### Short task
How many lines of the records contain the word "perform"? Reply with the number alone.

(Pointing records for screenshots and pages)
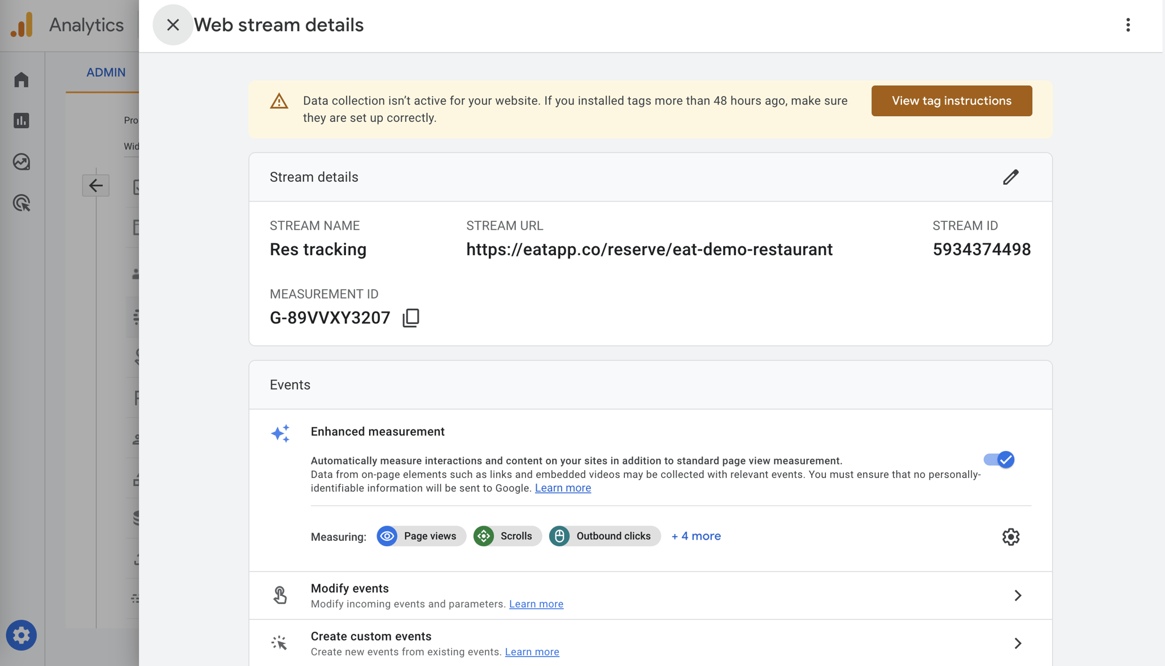This screenshot has height=666, width=1165.
Task: Open the Home icon in sidebar
Action: 21,79
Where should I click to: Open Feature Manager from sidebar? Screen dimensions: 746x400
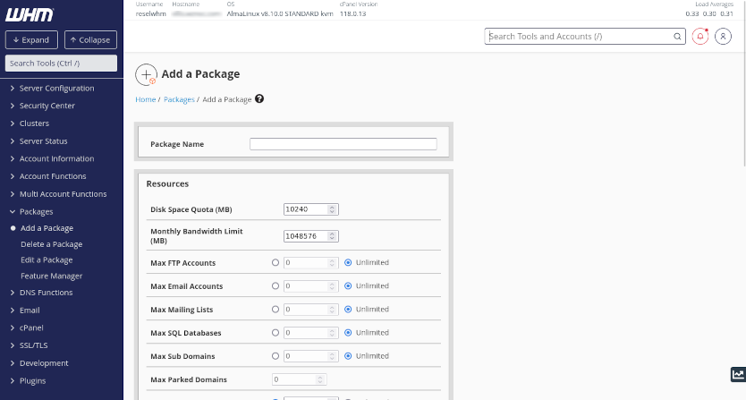pyautogui.click(x=51, y=277)
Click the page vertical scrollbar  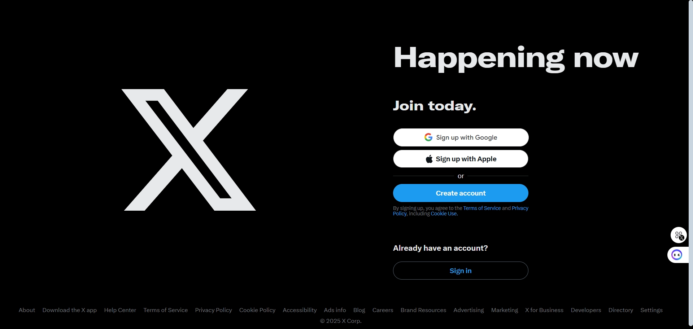(691, 165)
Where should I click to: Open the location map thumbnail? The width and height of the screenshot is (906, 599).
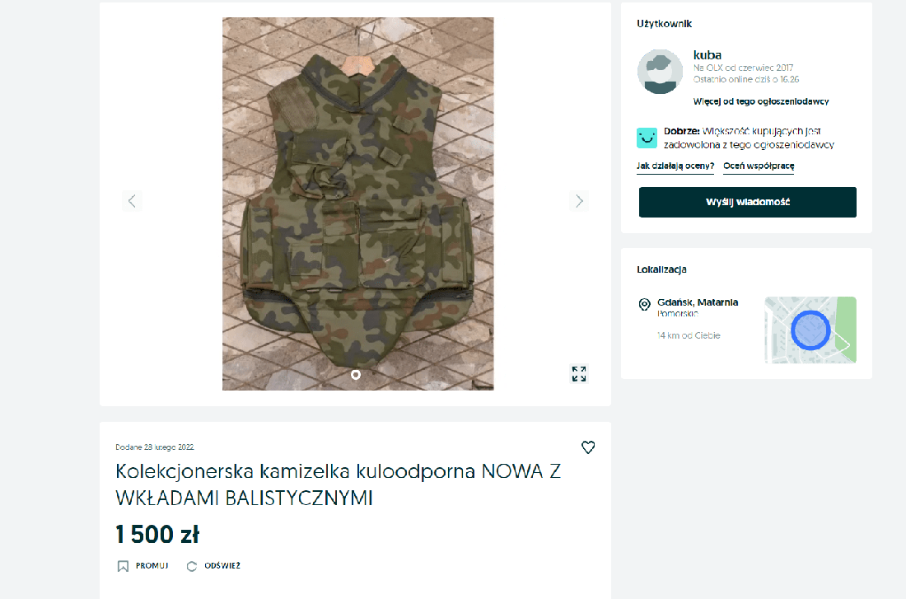809,330
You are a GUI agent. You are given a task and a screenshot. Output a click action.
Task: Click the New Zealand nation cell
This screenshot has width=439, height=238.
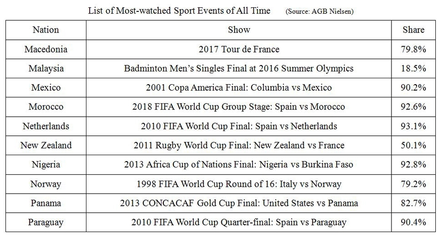pos(46,146)
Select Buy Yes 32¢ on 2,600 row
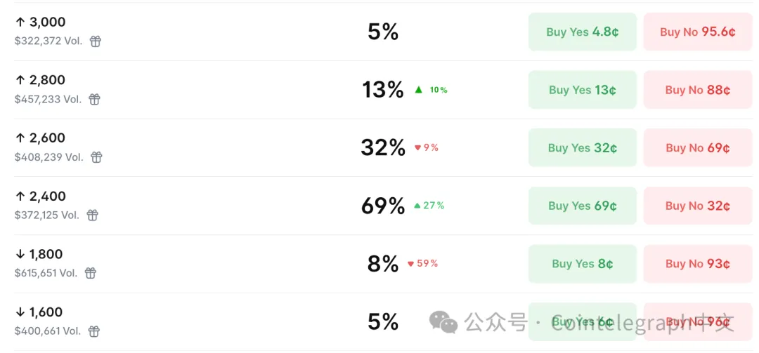This screenshot has height=353, width=759. tap(582, 148)
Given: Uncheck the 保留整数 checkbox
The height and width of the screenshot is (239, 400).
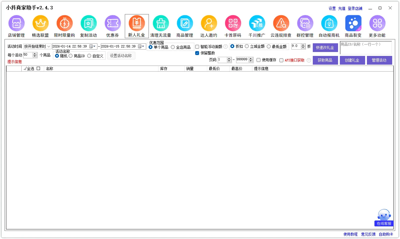Looking at the screenshot, I should pyautogui.click(x=197, y=53).
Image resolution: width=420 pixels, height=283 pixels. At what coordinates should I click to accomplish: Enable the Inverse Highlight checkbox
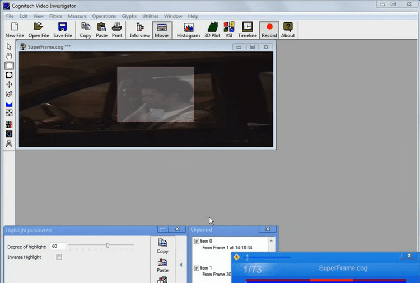(x=59, y=257)
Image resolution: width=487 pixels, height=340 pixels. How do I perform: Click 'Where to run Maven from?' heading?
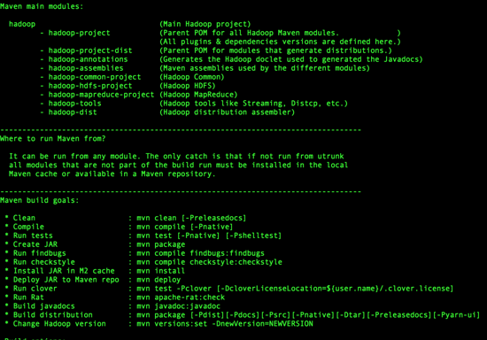tap(53, 138)
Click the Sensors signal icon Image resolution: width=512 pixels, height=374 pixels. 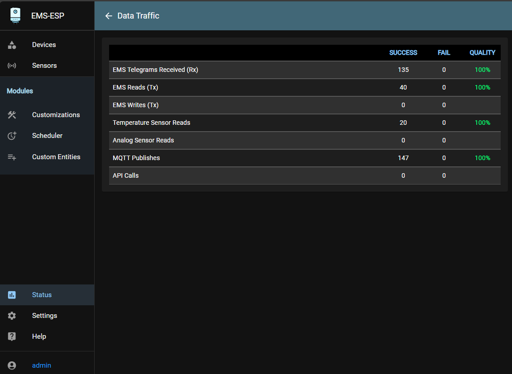click(12, 66)
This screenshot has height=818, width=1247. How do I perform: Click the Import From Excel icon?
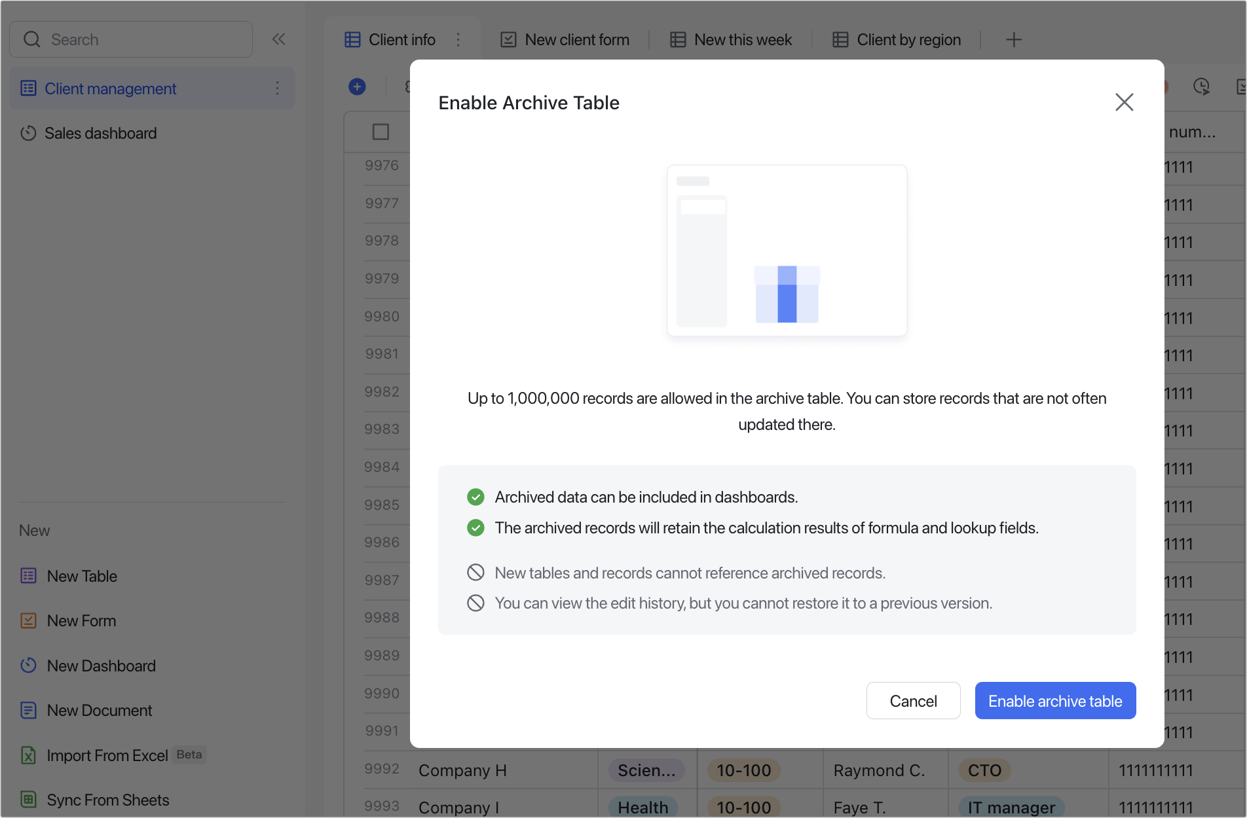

### Output
2